» **Activity**
The data that follows is to be copied exactly, with each image removed.

» **Input material**
= Beginning of Section =
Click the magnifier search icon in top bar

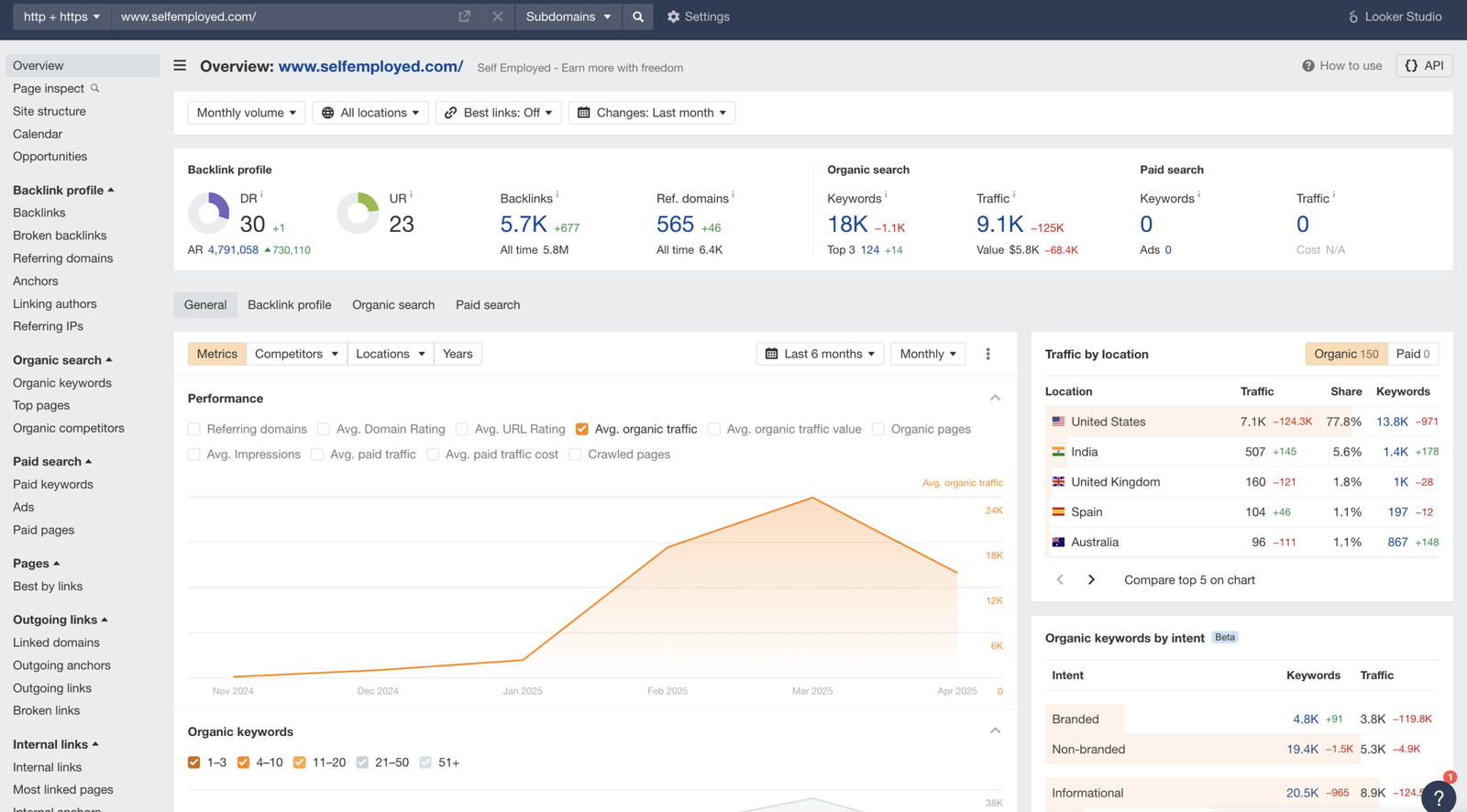(638, 16)
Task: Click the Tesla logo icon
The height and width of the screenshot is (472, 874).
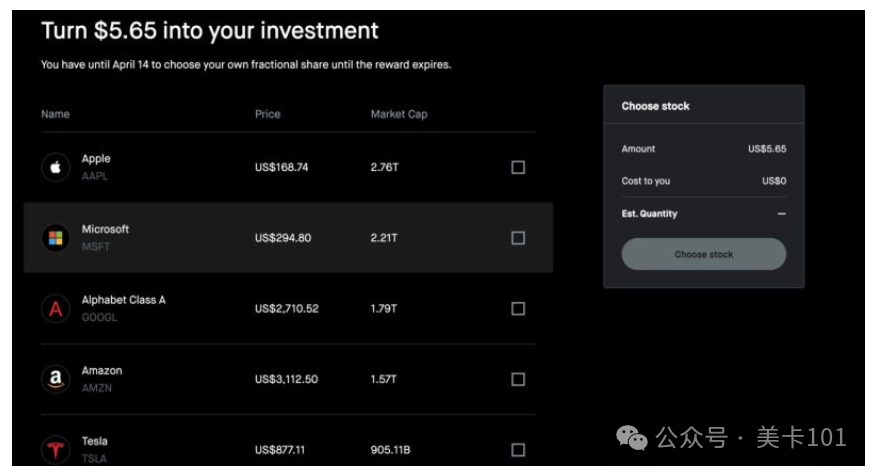Action: pyautogui.click(x=55, y=450)
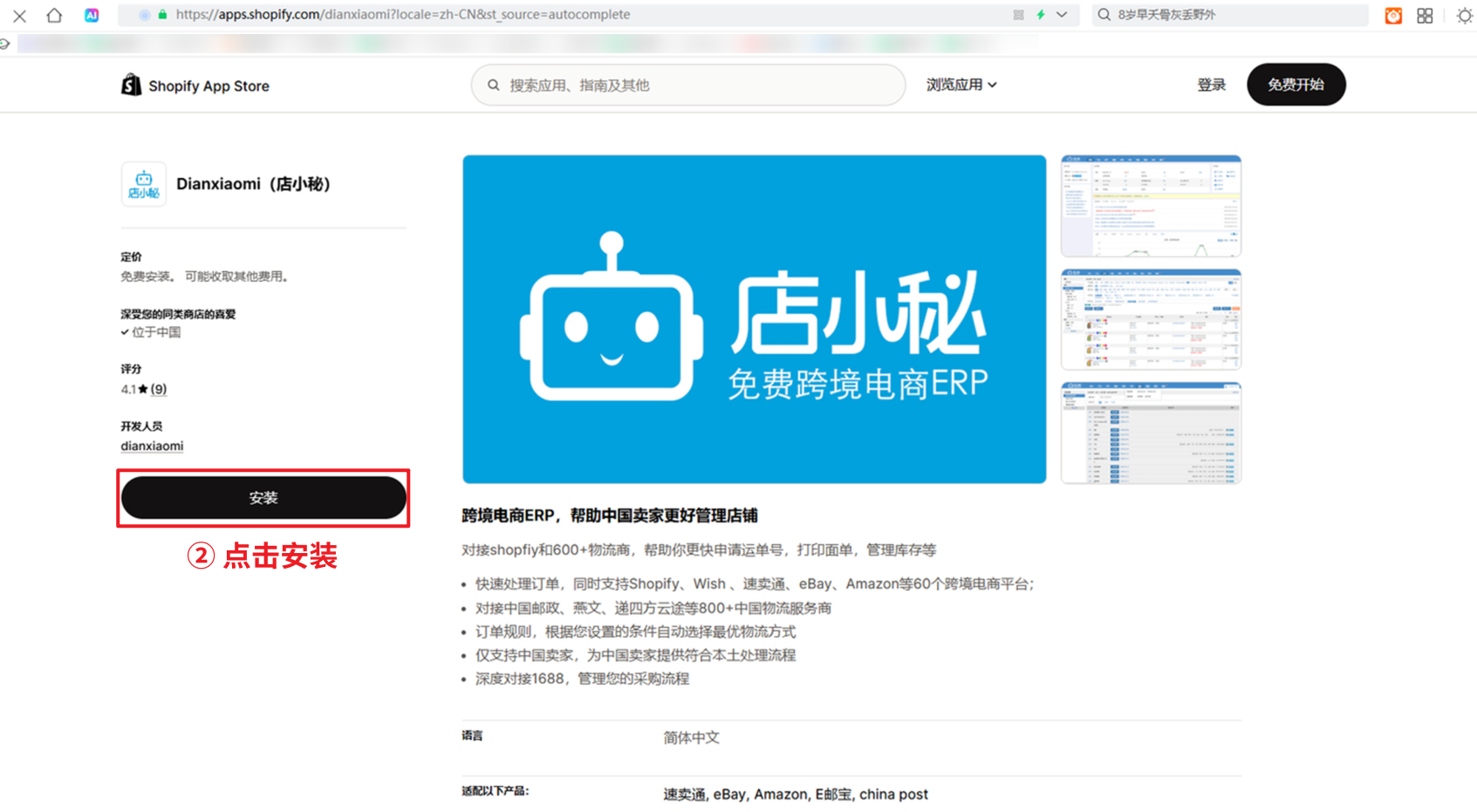Click the browser home icon
This screenshot has width=1477, height=812.
[54, 15]
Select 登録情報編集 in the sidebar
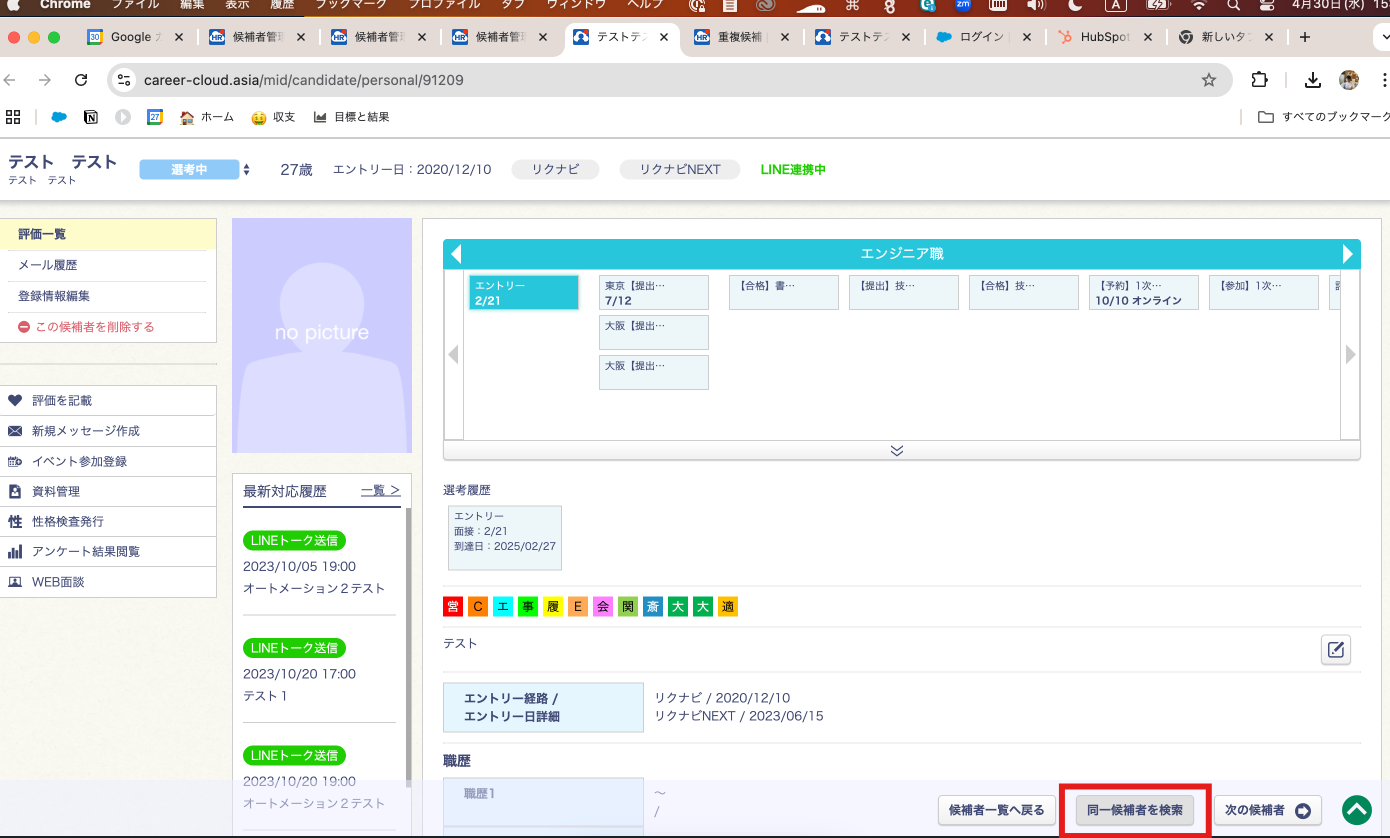Viewport: 1390px width, 838px height. pos(54,296)
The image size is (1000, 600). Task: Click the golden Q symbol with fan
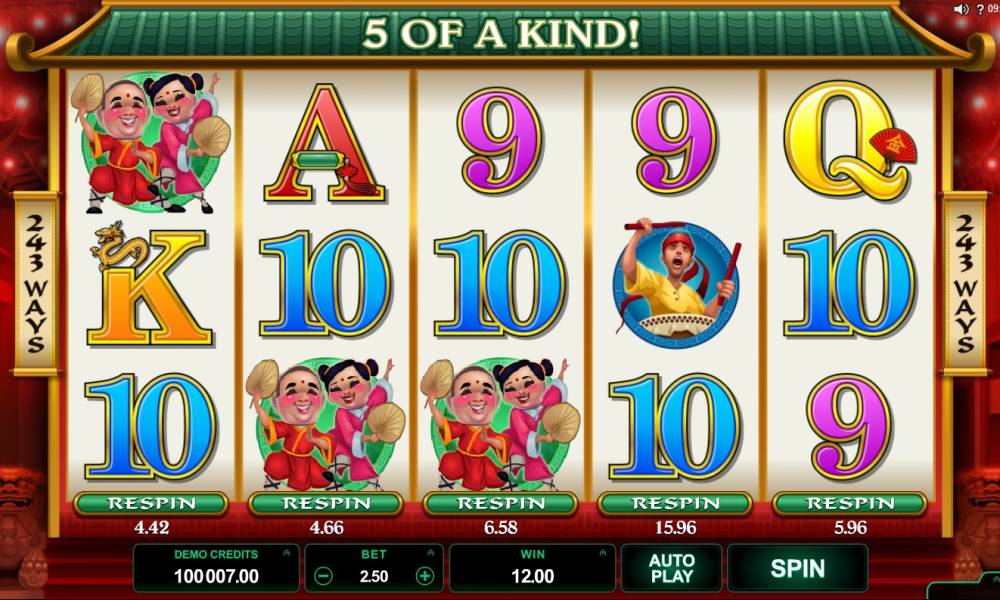tap(850, 140)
= End of Section =
» **Solution for this task**
Click the magnifier search icon in top bar

(638, 16)
Task: Click the Tesla logo icon
The height and width of the screenshot is (472, 874).
Action: pyautogui.click(x=55, y=450)
Click the browser home icon
This screenshot has width=1477, height=812.
[54, 15]
Select 登録情報編集 in the sidebar
Viewport: 1390px width, 838px height. pos(54,296)
The image size is (1000, 600). Task: Click the golden Q symbol with fan
tap(850, 140)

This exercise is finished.